Originally Posted by Tony 1979 (Post 3153149)
My boss googled those articles, and I'm trying to do some damage control.

Auch?


Quote:

Originally Posted by Tony 1979 (Post 3153149)
I would love to do it that way but I was told that I, quote, "have 4 weeks to implement intranet, FTP server, and server for our minor web-projects" on junk hardware from the previous millennium (oh, and I should do it in my spare minutes).

Auch!


Quote:

Originally Posted by Tony 1979 (Post 3153149)
I guess this is Debian. (Is situation really that bad? I have a feeling that all important packages are maintained very good.)

No, it definately is *not* Debian.


Quote:

Originally Posted by Tony 1979 (Post 3153149)
it's possible that I will be forced to work with it, so I want to know will that make my life unbearable? (..) I don't have much time for preparations and testing.

Your strength is you're familiar with Debian and .*buntu. That's a good start, so unless you have doubts after all these years I'd definately build on that knowledge. So pulling it off more likely depends on what you can scavenge in terms of time and HW, and your inventory of what needs to be provided, especially with respect to Mcrsft-isms and other proprietary malarky that could stall your imminent World Domination.

winklebe 05-15-2008 01:27 PM

Hi,

I admin SuSe, Redhat, Ubuntu, Windows and OSx boxes. I'd say if you're familiar with Ubuntu stay with it. If support is a high priority Redhat is the big dog. Novell(SuSE) left me hanging with a Riser file system/Sendmail(commercial)problem. Redhat ain't cheap!
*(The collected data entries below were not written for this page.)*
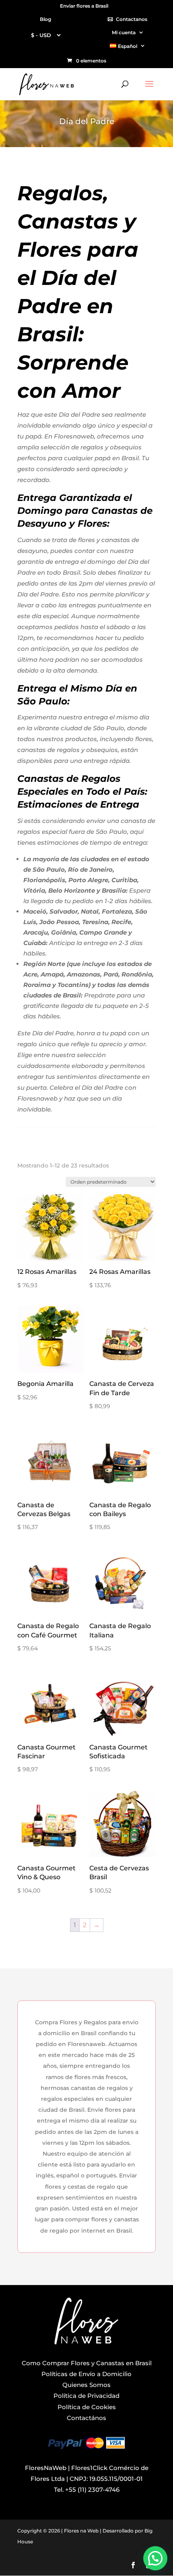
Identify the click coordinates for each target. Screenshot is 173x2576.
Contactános (86, 2418)
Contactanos (131, 19)
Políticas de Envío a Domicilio (86, 2374)
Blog (45, 19)
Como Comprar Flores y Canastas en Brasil (87, 2363)
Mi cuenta (124, 32)
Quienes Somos (86, 2385)
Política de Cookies (87, 2407)
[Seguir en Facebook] (133, 2565)
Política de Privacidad (86, 2395)
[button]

Man your in a bad work spot. Believe me I've been there. First of all don't let it affect you personally. Do your work to the best of your abilities and you'll never have to second guess yourself. Most bosses would not know a good job if it ran up and bit them in the ass. Polish up the old resume and start looking while your still with these jerks. Be professional. They obviously are not. Hope this helps.

Good Luck,
Bill

Tony 1979 05-18-2008 01:42 PM

unSpawn, winklebe - thank you for your responses! I've decided to stick with what I know, and that's Debian/Ubuntu.

And that leads me to this question: how big is the difference in stability and security between Debian and Ubuntu Server? Please, answers from people that have personal experience with both!